Friday 8 June 2007

The shadow of the near future

As I come to the end of writing The Infinite Day I find myself in some ways in the most difficult part of the book. Some of the issues I do not want to go into here because they involve plot spoilers. But there are other things.

One is that I am forced to discuss the near future, rather than the far-future in which the book is set. This is largely because of something introduced in Book 1 and alluded to ever since; the great intervention of God's Spirit in the 2050s and the subsequent rebellion four decades later. This raises a well-known paradox of science fiction; it is far easier to write of a hundred years hence than ten years.

Why this should be is worth exploring. It is not simply that it is safer to write of the far future. You know the sort of thing: “All being well, many of my readers will live to see 2050; none will see the 13th millennium AD so I can happily write anything about it.” (By the way, it also gives you a longer period of time for your work to become a ‘prophetic classic’.)

A hundred years is also a long enough time for technologies to a) be invented, b) be tested, and c) become widespread plagues on society (see, for example, cars, television and the Internet) whereas ten years doesn't really bring too many changes. The result is that we are prepared to believe all manner of strange things may have occurred in a hundred years time; we are less convinced that such things may have happened within a decade.
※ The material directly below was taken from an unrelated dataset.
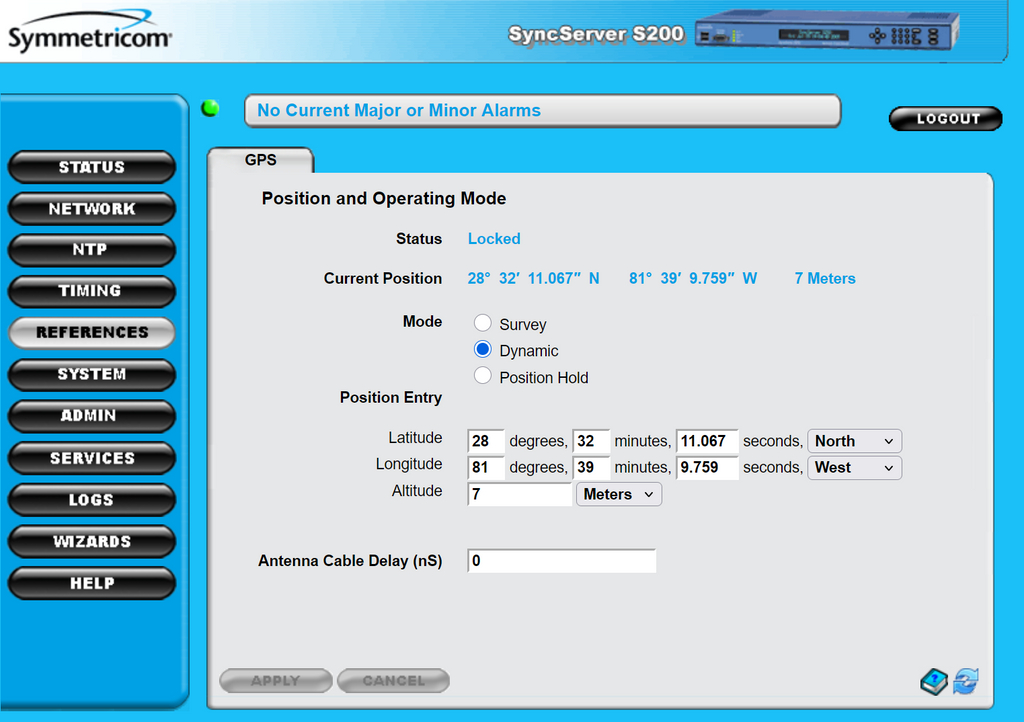Select the Dynamic mode option
1024x722 pixels.
(x=483, y=350)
There is another reason why the near future is problematic. It is that a decade from now things will, no doubt, be a mixture of the predictable and unexpected. So on the predictable: there will be overcrowding, culture wars, environmental disasters. Culturally, there will be Pirates of the Caribbean 14 and Oceans 24 available for digital download in our home cinemas and the Rolling Stones will still be performing gigs somewhere. But it’s the unexpected that concerns us: the world can change very rapidly in a very short period of time and that is hard to get right.
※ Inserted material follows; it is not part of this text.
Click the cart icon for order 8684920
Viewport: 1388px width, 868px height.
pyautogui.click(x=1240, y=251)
Imagine if, in 1997, Chris Walley had written a book set in 2007. Some things he might have got right: for example, there were growing concerns about the environment, and the unstoppable rise of the digital economy was already pretty much taken for granted ten years ago. But what about the unexpected events? 9/11 for instance exceeded the imagination of the most bizarre fantasist. And who, ten years ago, could have had seen British and American armies mired in Iraq and the widespread dismissal of the fundamental values of justice in Guantanamo Bay and the ‘extraordinary rendition’ procedures? Surely, a dark fantasy, critics would have said. Truly, truth is stranger than fiction.